VCP(Value Creation Process)とは「価値創造プロセス」(バリューチェーン)のこと。VCP経営は2020年の創業50周年に経営理念を刷新した際、掲げた基本方針だ。あるべき未来を「価値創造の起点」とし、同社グループが持つ「研究・提言」「分析・構想」「設計・実証」「社会実装」という4つの機能のバリューチェーンで社会課題を解決し、理想的な「未来社会の実現」を目指す(図表1参照)。

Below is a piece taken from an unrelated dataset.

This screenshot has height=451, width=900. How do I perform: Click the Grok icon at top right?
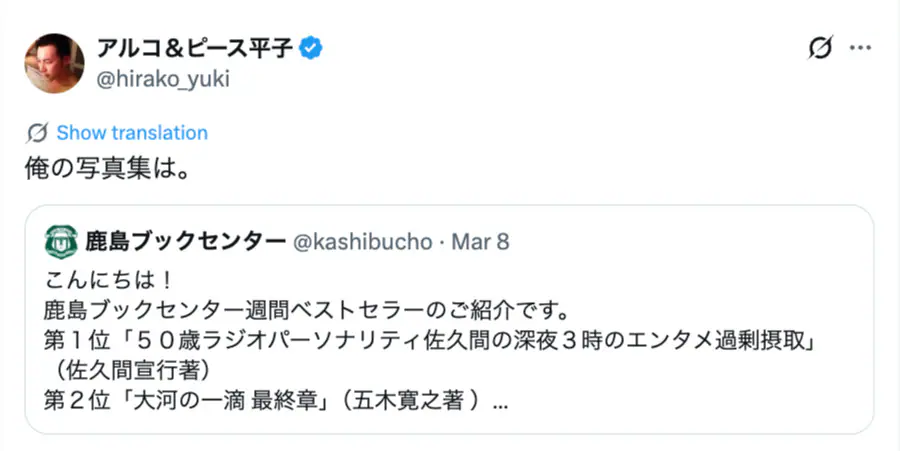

代表取締役社長の籔田健二氏は「重要なのは、課題解決策の提示に留まらず、それを実行する社会実装まで手掛けることです。これは、受動的になりがちだったスタンスを、より能動的なものに変えていこうという意識改革の取り組みでもあります。VCP経営では、従来から当社の強みとしてきた調査分析・コンサルティングを基盤にウイングを広げる形で(図表1)、課題解決に向けた『研究・提言』と、それを実行する『社会実装』をいっそう強化していきます」と説明する。

代表取締役社長
籔田健二氏
KENJI YABUTA
実際に、研究・提言の機能分野では、政策議論に一石を投じるような渾身のリポートを相次いで発表している。たとえば、エネルギー分野では『カーボンニュートラル達成に向けた移行の在り方』などを発信。他分野では『CX2030:バーチャルテクノロジー活用の場としての広義のメタバース』や『関東大震災から100年、全体で助け合う「レジリエントな社会」の実現へ』などのタイムリーで話題性のあるリポートもある。社会実装においても、オランダKYOS社と共同開発した電力フォワードカーブモデルを活用した卸電力取引向けオンライン情報サービス「MPX」(MRI Power Price Index)やメガソーラー発電事業を手掛け、書類選考AIツール「PRaiO」、名古屋市の電子商品券「金シャチマネー」などの事業にも参画。着実に実績を積み重ねている。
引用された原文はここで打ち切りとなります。